**EXERCISE INSTRUCTIONS:**
Begin at the line containing "Where should I click to: Choose" in the entries below and end at the line containing "Viewport: 168px width, 225px height."; transcribe that range exactly and nothing outside it.

**GIVEN RECORDS:**
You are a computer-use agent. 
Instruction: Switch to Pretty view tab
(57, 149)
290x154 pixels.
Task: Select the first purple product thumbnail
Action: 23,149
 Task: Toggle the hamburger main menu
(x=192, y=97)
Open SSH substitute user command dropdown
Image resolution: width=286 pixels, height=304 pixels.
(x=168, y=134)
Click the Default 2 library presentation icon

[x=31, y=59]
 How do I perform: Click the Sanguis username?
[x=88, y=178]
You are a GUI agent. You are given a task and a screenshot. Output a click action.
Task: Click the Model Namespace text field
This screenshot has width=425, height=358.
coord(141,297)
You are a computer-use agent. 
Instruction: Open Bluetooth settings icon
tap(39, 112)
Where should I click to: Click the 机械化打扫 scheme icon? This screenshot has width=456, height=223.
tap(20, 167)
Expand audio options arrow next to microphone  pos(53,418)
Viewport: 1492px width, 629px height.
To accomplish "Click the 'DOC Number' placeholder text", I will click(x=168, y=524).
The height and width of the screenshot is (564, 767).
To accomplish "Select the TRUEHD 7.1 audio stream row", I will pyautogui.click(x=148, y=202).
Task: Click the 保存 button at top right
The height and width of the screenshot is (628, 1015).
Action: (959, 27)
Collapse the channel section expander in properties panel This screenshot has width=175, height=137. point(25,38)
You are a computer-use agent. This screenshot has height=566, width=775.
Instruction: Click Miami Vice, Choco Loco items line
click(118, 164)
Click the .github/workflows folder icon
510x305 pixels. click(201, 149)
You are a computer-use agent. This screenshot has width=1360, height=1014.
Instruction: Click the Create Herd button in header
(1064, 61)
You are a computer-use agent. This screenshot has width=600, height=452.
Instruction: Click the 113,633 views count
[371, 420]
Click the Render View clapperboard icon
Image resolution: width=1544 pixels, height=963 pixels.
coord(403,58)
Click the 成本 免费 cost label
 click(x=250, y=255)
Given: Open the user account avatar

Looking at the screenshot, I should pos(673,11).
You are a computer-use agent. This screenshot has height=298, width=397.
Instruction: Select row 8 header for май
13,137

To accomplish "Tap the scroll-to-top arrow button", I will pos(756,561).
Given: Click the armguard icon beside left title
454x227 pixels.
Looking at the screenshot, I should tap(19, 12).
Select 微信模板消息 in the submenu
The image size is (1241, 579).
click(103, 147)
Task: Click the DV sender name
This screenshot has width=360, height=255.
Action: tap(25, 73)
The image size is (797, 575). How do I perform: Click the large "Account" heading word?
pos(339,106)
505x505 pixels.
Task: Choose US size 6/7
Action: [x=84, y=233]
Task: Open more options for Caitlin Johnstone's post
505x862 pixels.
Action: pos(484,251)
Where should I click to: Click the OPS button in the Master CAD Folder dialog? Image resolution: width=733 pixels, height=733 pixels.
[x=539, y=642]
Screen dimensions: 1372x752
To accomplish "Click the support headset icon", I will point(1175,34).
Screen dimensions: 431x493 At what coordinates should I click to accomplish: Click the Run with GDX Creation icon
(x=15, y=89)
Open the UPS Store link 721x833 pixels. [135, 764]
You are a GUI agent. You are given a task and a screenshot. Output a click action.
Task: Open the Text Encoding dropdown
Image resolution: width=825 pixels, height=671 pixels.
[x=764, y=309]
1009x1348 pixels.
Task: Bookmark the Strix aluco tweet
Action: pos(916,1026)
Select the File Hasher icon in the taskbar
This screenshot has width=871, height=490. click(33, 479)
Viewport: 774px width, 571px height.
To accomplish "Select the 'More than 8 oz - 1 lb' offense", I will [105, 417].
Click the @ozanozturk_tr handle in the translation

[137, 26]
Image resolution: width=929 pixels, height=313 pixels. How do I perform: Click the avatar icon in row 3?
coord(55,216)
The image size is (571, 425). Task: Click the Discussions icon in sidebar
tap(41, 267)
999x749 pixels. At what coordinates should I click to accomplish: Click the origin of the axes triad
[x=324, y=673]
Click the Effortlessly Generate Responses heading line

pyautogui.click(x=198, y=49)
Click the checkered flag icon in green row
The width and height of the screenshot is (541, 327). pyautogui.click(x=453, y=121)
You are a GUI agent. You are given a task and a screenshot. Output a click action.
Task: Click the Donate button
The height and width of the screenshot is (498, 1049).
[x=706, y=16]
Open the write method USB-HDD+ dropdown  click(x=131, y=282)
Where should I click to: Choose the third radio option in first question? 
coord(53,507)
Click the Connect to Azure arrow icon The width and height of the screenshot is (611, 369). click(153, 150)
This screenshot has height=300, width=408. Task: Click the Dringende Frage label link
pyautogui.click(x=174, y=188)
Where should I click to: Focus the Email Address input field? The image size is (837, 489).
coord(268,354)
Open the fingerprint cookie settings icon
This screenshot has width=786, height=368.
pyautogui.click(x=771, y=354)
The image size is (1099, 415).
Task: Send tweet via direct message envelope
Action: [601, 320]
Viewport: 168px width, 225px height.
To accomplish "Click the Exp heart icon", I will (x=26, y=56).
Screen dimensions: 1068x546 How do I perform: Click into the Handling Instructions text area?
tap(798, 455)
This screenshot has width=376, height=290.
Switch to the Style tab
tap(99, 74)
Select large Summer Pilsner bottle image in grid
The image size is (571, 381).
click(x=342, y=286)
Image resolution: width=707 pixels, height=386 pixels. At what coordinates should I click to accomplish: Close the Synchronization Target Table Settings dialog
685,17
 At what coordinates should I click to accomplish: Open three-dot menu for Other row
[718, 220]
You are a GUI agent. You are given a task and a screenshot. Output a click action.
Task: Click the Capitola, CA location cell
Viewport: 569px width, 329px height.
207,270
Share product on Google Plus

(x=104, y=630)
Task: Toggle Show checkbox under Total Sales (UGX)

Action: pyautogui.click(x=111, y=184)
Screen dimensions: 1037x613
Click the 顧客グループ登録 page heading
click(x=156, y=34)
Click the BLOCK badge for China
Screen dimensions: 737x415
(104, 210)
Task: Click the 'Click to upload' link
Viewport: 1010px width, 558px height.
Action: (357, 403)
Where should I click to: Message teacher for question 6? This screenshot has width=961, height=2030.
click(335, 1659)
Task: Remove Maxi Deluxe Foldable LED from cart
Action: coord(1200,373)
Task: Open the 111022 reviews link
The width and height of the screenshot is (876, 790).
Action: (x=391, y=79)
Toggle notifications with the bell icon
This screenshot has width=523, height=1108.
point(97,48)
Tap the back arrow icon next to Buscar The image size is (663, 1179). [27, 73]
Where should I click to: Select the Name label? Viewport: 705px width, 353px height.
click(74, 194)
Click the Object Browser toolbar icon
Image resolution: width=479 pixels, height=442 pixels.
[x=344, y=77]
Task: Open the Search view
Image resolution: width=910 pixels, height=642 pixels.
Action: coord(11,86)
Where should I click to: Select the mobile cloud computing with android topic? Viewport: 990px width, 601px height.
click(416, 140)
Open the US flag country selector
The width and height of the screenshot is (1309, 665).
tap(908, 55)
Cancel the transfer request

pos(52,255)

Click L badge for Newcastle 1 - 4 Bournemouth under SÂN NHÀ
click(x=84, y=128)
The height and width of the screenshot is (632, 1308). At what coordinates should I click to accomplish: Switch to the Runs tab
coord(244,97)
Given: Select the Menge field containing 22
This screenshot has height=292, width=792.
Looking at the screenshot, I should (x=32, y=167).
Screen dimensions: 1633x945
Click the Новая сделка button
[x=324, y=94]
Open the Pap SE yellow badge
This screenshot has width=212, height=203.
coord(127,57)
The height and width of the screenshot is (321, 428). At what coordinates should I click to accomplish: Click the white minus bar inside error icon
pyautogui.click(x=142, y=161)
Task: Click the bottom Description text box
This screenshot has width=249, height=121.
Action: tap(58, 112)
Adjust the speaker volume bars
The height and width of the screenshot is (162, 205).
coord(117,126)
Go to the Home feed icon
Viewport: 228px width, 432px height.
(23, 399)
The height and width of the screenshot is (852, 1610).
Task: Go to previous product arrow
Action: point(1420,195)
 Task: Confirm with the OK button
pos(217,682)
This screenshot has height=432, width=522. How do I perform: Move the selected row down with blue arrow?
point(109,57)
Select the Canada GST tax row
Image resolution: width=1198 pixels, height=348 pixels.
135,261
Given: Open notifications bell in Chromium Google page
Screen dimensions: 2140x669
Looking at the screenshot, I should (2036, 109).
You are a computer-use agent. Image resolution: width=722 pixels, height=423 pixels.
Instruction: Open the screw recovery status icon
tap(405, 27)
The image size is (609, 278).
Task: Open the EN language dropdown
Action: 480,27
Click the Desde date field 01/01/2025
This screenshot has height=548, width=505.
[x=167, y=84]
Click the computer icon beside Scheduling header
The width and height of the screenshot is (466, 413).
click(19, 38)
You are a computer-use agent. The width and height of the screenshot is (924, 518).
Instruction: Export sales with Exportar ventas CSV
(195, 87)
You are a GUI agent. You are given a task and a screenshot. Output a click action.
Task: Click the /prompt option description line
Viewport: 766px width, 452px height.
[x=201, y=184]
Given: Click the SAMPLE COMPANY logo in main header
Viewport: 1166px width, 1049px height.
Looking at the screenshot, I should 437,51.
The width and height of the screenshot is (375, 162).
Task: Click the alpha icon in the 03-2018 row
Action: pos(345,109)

**RESULT:**
Where should I click to: Choose the third radio option in first question? 
coord(53,507)
Click the Connect to Azure arrow icon The width and height of the screenshot is (611, 369). click(153, 150)
This screenshot has height=300, width=408. Task: Click the Dringende Frage label link
pyautogui.click(x=174, y=188)
Where should I click to: Focus the Email Address input field? The image size is (837, 489).
coord(268,354)
Open the fingerprint cookie settings icon
This screenshot has width=786, height=368.
pyautogui.click(x=771, y=354)
The image size is (1099, 415).
Task: Send tweet via direct message envelope
Action: [601, 320]
Viewport: 168px width, 225px height.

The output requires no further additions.